Primo: non sempre le migliori decisioni rivoluzionarie assecondano i desideri della folla urlante. Scrivono Martin Kenney e John Zysman: “I big data, il cloud e gli algoritmi non ci impongono traiettorie di sviluppo. Siamo noi, con le nostre scelte di applicazione di queste tecnologie che inventiamo il nostro futuro!”. Questo vuol dire scegliere nuovi modelli di orientamento per la moderna industria 4.0. Significa non lasciarsi imbrigliare da un ingovernabile tecno-determinismo, ma scovare nuove strategie e modelli di business per sviluppare, sfruttare ed adottare nuove tecnologie e creare standard normativi alternativi. Per questo, non sempre è indispensabile godere del vantaggio del first mover, a volte può bastare divenire fast follower, evitando costi e rischi degli apripista. Inoltre, va riconosciuta l’opzione di erigere barricate contro traiettorie tecnologiche non gradite.

Seconda questione è la posizione dei soggetti nella platform economy. Una piattaforma può dirsi di successo se è in grado di scalare, in fretta e con efficacia, e diventare standard prima di altri. Ma esistono molti modi per essere sul mercato, e dominare una piattaforma è solo uno di questi.
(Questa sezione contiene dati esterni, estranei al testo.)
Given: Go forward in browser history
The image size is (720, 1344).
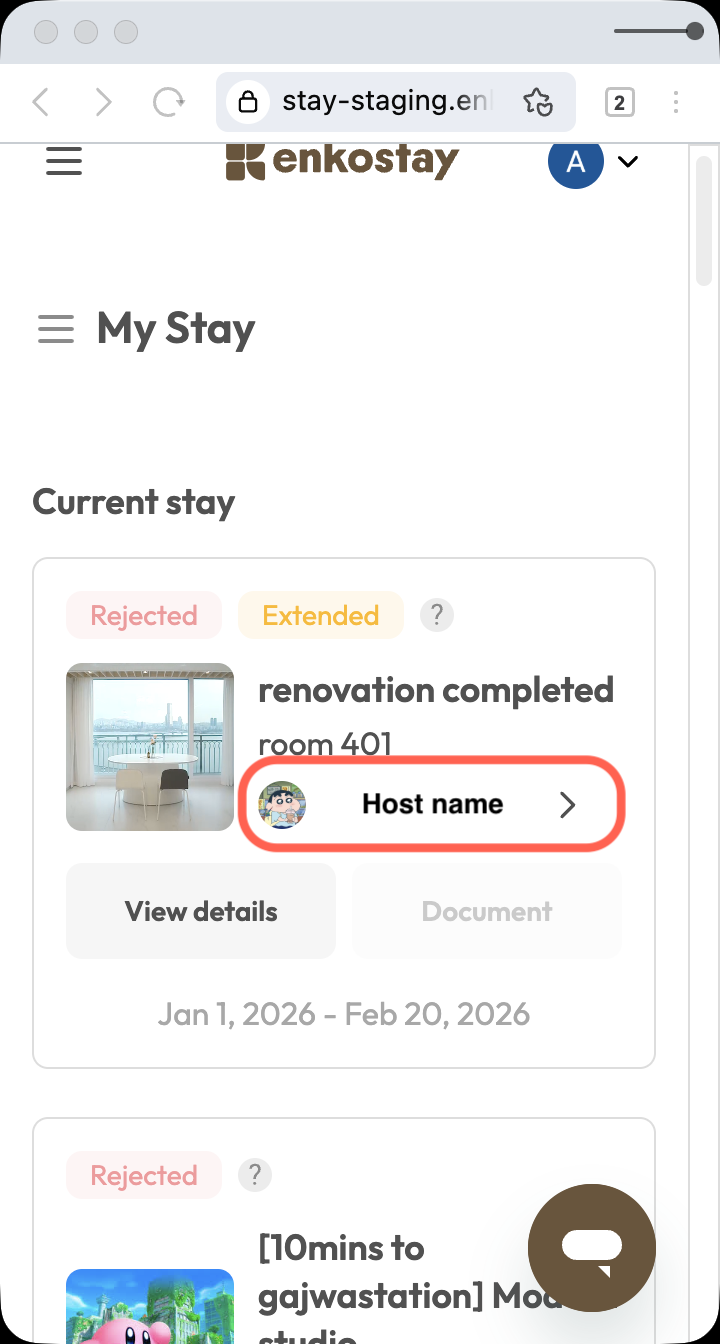Looking at the screenshot, I should [103, 102].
Ed in un’economia modulare quale quella delle piattaforme, può essere efficace conquistare e mantenere delle posizioni di nicchia ad alta redditività che, come spesso avviene in Italia e non solo, hanno buone prospettive di crescita organica o tramite acquisizioni per divenire, a loro volta, delle piattaforme.

Un terzo punto rimanda al classico confronto tra Davide e Golia: l’accostamento tra la piccola dimensione aziendale, dotata di flessibilità, specializzazione e rapidità di gestione, e le enormi possibilità del vantaggio di scala, l’accesso ad asset complementari, processi e strutture forniti dalle grandi imprese. Un ecosistema bilanciato tra innovazione dirompente e stabilità resiliente non può puntare solo sulle start-up come attori del cambiamento, né sperare che l’innovazione tecnologica non scalfisca le barriere imposte dai grandi leader del mercato. Un bilanciamento efficace, inoltre, non può fare a meno di valutare la capacità dei propri attori di sfruttare occasioni alternative di sviluppo, specie in un’ottica di open innovation.

Il quarto punto, non meno importante, riguarda il dibattito sulla riorganizzazione del lavoro e dei fattori produttivi. Nella fabbrica 4.0, popolata da artificial intelligence e robotica, in cui l’utente è sempre più coinvolto in nuove opportunità di co-creazione, e il lavoro è iper-specializzato, la stabilità del rapporto tra lavoratore e datore di lavoro e la natura del lavoro stesso sono stati alterati dai nuovi processi e modelli di business della sharing economy, rendendo necessari nuovi contratti di lavoro e patti sociali tra lavoratore, azienda ed utenti.